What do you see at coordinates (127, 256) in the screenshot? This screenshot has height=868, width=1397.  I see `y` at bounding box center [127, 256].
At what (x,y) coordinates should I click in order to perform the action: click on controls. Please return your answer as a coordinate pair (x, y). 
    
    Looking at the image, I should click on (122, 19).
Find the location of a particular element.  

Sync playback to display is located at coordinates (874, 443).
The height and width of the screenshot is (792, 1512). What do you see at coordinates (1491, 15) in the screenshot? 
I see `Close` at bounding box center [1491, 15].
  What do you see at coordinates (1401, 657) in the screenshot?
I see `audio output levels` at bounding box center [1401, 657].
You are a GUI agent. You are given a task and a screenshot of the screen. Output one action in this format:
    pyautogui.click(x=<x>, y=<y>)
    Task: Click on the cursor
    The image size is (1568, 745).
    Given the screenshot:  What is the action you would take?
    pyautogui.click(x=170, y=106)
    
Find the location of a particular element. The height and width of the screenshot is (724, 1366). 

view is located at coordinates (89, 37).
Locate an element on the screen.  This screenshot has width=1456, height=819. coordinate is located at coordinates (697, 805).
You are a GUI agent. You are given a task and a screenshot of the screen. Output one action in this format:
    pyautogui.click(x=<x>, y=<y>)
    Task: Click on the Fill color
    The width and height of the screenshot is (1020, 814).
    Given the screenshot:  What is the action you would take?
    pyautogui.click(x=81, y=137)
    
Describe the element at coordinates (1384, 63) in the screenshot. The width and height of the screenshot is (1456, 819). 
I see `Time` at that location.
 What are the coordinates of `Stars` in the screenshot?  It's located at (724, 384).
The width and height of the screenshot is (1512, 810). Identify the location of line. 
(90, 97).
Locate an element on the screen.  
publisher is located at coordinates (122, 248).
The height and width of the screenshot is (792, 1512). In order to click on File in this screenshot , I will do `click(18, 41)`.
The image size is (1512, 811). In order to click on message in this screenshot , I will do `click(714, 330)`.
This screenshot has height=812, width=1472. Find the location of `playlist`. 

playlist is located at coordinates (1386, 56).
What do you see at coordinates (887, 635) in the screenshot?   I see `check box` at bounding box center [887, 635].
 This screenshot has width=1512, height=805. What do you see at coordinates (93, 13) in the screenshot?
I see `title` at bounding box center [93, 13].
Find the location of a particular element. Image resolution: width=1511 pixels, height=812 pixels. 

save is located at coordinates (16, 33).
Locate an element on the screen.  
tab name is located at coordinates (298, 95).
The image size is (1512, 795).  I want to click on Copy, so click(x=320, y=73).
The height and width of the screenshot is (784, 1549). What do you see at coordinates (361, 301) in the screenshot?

********************

Copy all of the material above word for word, with nothing added or left out.

What do you see at coordinates (127, 256) in the screenshot? This screenshot has height=868, width=1397.  I see `y` at bounding box center [127, 256].
At what (x,y) coordinates should I click in order to perform the action: click on controls. Please return your answer as a coordinate pair (x, y). 
    
    Looking at the image, I should click on (122, 19).
Find the location of a particular element.  

Sync playback to display is located at coordinates (874, 443).
The height and width of the screenshot is (792, 1512). What do you see at coordinates (1491, 15) in the screenshot? 
I see `Close` at bounding box center [1491, 15].
  What do you see at coordinates (1401, 657) in the screenshot?
I see `audio output levels` at bounding box center [1401, 657].
You are a GUI agent. You are given a task and a screenshot of the screen. Output one action in this format:
    pyautogui.click(x=<x>, y=<y>)
    Task: Click on the cursor
    The image size is (1568, 745).
    Given the screenshot:  What is the action you would take?
    pyautogui.click(x=170, y=106)
    
Find the location of a particular element. The height and width of the screenshot is (724, 1366). 

view is located at coordinates (89, 37).
Locate an element on the screen.  This screenshot has width=1456, height=819. coordinate is located at coordinates (697, 805).
You are a GUI agent. You are given a task and a screenshot of the screen. Output one action in this format:
    pyautogui.click(x=<x>, y=<y>)
    Task: Click on the Fill color
    The width and height of the screenshot is (1020, 814).
    Given the screenshot:  What is the action you would take?
    pyautogui.click(x=81, y=137)
    
Describe the element at coordinates (1384, 63) in the screenshot. The width and height of the screenshot is (1456, 819). 
I see `Time` at that location.
 What are the coordinates of `Stars` in the screenshot?  It's located at (724, 384).
The width and height of the screenshot is (1512, 810). Identify the location of line. 
(90, 97).
Locate an element on the screen.  
publisher is located at coordinates (122, 248).
The height and width of the screenshot is (792, 1512). In order to click on File in this screenshot , I will do `click(18, 41)`.
The image size is (1512, 811). In order to click on message in this screenshot , I will do `click(714, 330)`.
This screenshot has height=812, width=1472. Find the location of `playlist`. 

playlist is located at coordinates (1386, 56).
What do you see at coordinates (887, 635) in the screenshot?   I see `check box` at bounding box center [887, 635].
 This screenshot has width=1512, height=805. What do you see at coordinates (93, 13) in the screenshot?
I see `title` at bounding box center [93, 13].
Find the location of a particular element. Image resolution: width=1511 pixels, height=812 pixels. 

save is located at coordinates (16, 33).
Locate an element on the screen.  
tab name is located at coordinates (298, 95).
The image size is (1512, 795).  I want to click on Copy, so click(x=320, y=73).
The height and width of the screenshot is (784, 1549). What do you see at coordinates (361, 301) in the screenshot?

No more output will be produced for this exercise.